Screenshot: Quibi/YouTube

A new streaming service started Monday — but put down the remote. You won’t find Quibi on your television.

Instead, Quibi – its title a mashup of the words quick and bites – brings short-form entertainment through an app downloaded to an iPhone or iPad. If you are just hearing about Quibi, here’s a quick primer on the new streaming service.

Quibi. You got 10 minutes?

Hollywood producer Jeffrey Katzenberg founded the new mobile streaming service, betting consumers will be willing to pay $5 per month to watch shows that run 10 minutes or less.

Quibi’s programming model is an interesting salvo in the streaming wars, which ramped up last fall when a number of companies, including Apple and Disney, launched streaming services. Streaming initially proved attractive to TV viewers who grew tired of the rising costs of cable. Now, however, we are in danger of getting pinched a few dollars at a time to watch all that is offered.

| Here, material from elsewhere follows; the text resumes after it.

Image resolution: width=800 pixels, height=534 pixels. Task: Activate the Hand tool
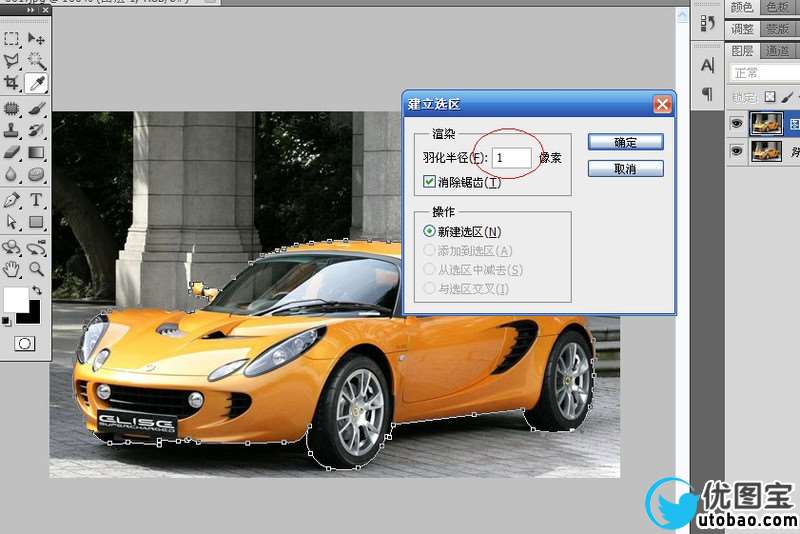pos(12,269)
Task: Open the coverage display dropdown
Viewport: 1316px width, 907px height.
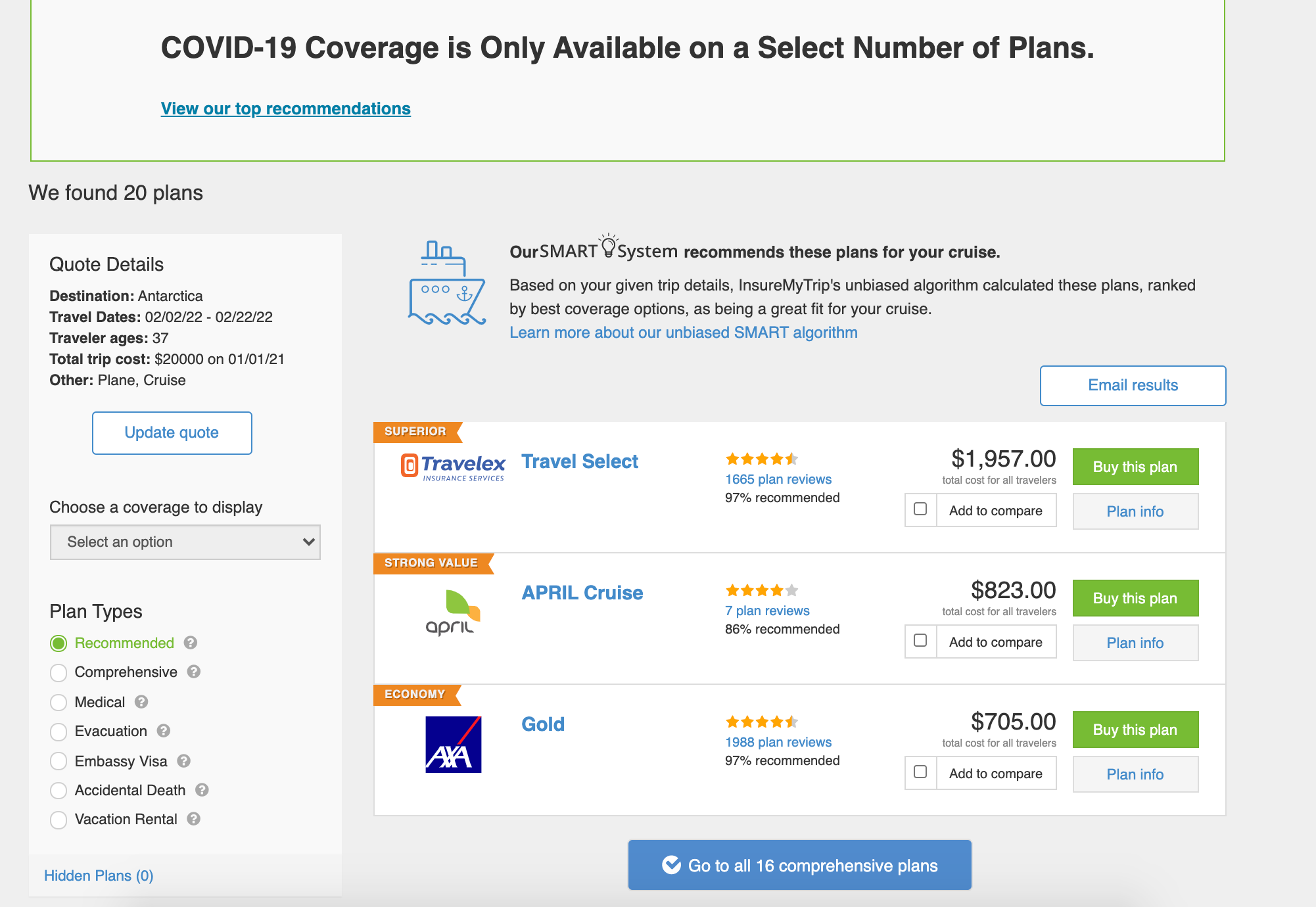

The Quibi app launched with two dozen shows. The service plans to add a few new ones each week. By the end of one year, Quibi hopes to have 175 titles.

The company has been heavily promoting the app, including running a Super Bowl ad. Preorders on Apple’s App Store began in February.

The curious can try Quibi free for 90 days before deciding whether they want to pay to keep watching.

Quibi brings the star power

Several big names have attached themselves to Quibi projects. To name a few: Chrissy Teigen will play a judge on a show called Chrissy’s Court. Nicole Richie stars as a gardening rapper in the comedy Nikki Fre$h (a trailer is below). Chance the Rapper will host a Punk’d-style show. Tyra Banks is producing a documentary about beauty standards around the world. Even Tom Cruise is developing a show based on his character from the movie Tropic Thunder.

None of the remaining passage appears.